Jika kalian melihat saya sebagai pemeran utama, itu berarti saya sedang berkompetisi. Jika kalian melihat saya sebagai penonton, itu sisi yang sebenarnya dari saya.  Kadang ketika saya sedang menjadi pemeran utama saya hanya menyeimbangkan suatu neraca. Apabila neraca tersebut sudah seimbang, saya akan kembali ke posisi saya yang paling rendah dari suatu neraca. Sampai saya membentuk horizontal kembali neraca tersebut, dan begitu seterusnya. (Seterusnya)? Ya itu yang membuat saya bosan. Asumsi neraca saya bisa saja saya ganti dengan permainan jungkat-jungkit, mereka se-prinsip kan?. Jadi saya yang sekarang hanya bisa bermain itu tanpa saya bisa mencoba permainan yang baru, apapun. Bagaimana dengan kondisi yang sekarang? Terkadang saya ingin mencoba sesuatu yang baru  tapi bagaimna? Saya hanya fokus dengan ketertinggalan (baca: penurunan neraca) saya hanya fokus menyeimbangkan. Tidak berani menoleh melihat permainan yang lebih menarik, atau saya akan kalah. Disatu sisi saya tidak ingin kalah, disisi lain saya tidak ingin menang dengan cara seperti ini. Ini bukan saya.

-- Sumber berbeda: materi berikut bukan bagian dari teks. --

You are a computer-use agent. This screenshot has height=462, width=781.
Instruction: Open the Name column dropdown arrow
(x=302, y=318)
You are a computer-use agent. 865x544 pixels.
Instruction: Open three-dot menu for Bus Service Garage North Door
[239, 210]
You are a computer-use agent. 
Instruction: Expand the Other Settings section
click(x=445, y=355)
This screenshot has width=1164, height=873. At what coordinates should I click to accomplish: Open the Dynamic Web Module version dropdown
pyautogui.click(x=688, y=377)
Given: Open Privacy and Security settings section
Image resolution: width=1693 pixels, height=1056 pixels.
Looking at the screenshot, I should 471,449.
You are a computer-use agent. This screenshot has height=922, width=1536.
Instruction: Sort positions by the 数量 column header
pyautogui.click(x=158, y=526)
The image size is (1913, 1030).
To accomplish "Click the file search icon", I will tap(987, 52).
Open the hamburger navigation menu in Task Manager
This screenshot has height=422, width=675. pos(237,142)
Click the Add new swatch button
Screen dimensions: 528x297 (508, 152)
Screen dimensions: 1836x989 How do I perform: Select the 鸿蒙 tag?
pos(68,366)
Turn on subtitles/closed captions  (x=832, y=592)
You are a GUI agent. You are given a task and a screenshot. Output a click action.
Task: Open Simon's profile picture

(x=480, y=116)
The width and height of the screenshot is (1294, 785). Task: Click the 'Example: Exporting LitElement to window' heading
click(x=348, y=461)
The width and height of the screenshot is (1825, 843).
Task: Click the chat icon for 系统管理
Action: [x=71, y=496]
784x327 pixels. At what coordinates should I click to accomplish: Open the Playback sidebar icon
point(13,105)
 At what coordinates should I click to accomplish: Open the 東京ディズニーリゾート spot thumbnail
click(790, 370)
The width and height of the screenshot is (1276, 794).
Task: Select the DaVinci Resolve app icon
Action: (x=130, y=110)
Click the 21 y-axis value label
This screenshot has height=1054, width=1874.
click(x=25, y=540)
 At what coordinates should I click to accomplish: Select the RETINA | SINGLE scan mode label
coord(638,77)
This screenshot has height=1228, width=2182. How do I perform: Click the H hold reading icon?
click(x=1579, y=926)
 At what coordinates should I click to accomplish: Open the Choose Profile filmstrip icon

Sabtu. Hari dimana saya suka mengintip catatan kecil saya. memahami sesuatu yang saya sudah dapat dengan versi saya sendiri. Senin-jumat, hari dimana orang-orang sedang belajar. Ketika orang belajar saya menyimak, ketika orang tidak belajar saya (serius) belajar. Itu cara saya. Hanya tidak suka sama dari yang lain. Saya lebih menghargai diri saya yang beda. Walaupun itu bukan sesuatu yang bagus dimata mereka. Setidaknya beda dimata saya, saya beda untuk diri saya sendiri, bukan buat mereka. Ketika saya melakukan tanpa adanya suruhan itu kenikmatan saya. Saya disuruh belajar karna ujian, saya disuruh belajar karna tugas. Jadi saya melakukan hal itu bukan buat diri saya lagi tapi untuk dua objek itu. Saya sadar dengan apa yang harus saya lakukan. Jangan khawatirkan saya, khawatirkan diri kalian sendiri (cc:petinggi) tidak perlu mengkotak-kotakkan situasi. Kalian hanya terlalu takut. Takut akan apatis. Saya akan apatis ketika "jangan apatis" muncul. saya ENDONESAH.